He looked out into the shadows again, his head twisting back and forth on his neck, as though searching for words that would not injure.

“He speaks disrespectfully of Ms. Perez in front of other men. She’s not the only one. Is your wife’s first name Bootsie?”

“Yes,” I replied, the skin tightening around my temples.

“He said dirty things about her to a cop named Ritter. They laughed about her.”

“I think it’s time for you to go.”

He splayed open his hand, like a fielder’s glove, and stared at it and wiped dirt off the heel with the tips of his fingers.

“I’ve been told to get off better places. I come here on account of Ms. Perez. If you won’t stand up for your wife, it’s your own damn business,” he said, and brushed past me, his arm grazing against mine.

“You hold on,” I said, and lifted my finger at him. “If you’ve got a beef to square with Jim Gable, you do it on your own hook.”

He walked back toward me, the teeth at the corner of his mouth glinting in the purple dusk.

“People come to the geek act so they can look on the outside of a man like me and not look at the inside of themselves.
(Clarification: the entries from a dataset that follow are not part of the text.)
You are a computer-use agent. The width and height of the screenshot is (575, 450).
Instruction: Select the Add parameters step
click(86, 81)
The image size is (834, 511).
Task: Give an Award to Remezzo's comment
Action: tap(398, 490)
You stick your finger in my face again and I’ll break it, policeman be damned,” he said.

It stormed that night. The rain blew against the house and ran off the eaves and braided and whipped in the light that fell from the windows. Just as the ten o’clock news came on, the phone rang in the kitchen.

The accent was East Kentucky or Tennessee, the pronunciation soft, the “r” sound almost gone from the words, the vowels round and deep-throated.

“There’s no point in trying to trace this call. I’m not using a ground line,” he said.

“I’m going to take a guess. Johnny Remeta?” I said.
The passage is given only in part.